**INSTRUCTIONS FOR THE TASK:** From the records, pick out and copy each line containing "Viewport".
══ TASK DATA
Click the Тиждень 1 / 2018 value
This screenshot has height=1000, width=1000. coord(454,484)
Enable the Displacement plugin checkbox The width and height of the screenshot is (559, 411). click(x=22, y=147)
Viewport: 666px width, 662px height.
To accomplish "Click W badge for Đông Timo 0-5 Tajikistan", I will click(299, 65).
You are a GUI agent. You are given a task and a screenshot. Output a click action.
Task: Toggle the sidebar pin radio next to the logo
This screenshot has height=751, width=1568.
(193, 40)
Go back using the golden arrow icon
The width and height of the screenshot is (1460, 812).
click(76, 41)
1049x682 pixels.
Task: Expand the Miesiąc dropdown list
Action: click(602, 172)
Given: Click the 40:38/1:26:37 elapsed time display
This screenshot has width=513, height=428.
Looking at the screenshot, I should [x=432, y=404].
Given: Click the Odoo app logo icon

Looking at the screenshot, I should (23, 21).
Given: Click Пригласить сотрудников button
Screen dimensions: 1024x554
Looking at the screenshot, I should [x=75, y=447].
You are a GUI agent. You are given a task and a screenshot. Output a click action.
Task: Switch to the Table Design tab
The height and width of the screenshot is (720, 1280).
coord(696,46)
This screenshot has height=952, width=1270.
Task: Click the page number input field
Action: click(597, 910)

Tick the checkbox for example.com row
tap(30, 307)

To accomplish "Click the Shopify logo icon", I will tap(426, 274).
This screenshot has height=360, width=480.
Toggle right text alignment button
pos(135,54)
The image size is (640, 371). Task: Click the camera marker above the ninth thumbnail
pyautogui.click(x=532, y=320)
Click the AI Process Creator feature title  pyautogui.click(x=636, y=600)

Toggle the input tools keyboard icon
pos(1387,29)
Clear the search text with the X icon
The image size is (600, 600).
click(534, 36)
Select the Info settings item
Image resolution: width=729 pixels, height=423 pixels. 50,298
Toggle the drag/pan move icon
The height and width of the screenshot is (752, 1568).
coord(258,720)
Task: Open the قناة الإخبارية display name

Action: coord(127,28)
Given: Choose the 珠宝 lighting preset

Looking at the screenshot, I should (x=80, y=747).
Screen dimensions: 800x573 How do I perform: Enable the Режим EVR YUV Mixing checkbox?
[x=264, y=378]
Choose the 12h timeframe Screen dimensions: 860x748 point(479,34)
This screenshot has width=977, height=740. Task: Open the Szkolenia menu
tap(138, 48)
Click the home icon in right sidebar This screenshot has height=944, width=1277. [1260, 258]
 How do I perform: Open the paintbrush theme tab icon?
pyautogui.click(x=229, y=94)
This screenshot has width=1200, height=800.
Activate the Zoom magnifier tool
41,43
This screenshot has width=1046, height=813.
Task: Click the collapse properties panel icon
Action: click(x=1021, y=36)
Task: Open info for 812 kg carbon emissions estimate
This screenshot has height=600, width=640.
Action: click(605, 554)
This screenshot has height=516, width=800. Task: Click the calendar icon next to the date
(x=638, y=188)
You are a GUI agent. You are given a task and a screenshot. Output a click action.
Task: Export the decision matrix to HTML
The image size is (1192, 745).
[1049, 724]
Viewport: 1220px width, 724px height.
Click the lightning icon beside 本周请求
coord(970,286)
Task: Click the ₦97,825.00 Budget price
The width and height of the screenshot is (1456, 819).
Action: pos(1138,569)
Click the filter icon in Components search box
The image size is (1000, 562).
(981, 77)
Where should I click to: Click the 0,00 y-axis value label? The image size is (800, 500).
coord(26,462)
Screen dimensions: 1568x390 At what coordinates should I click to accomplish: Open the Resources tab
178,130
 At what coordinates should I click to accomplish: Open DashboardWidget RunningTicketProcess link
════
**TASK RESULT:**
Viewport: 666px width, 662px height.
Viewport: 1220px width, 724px height.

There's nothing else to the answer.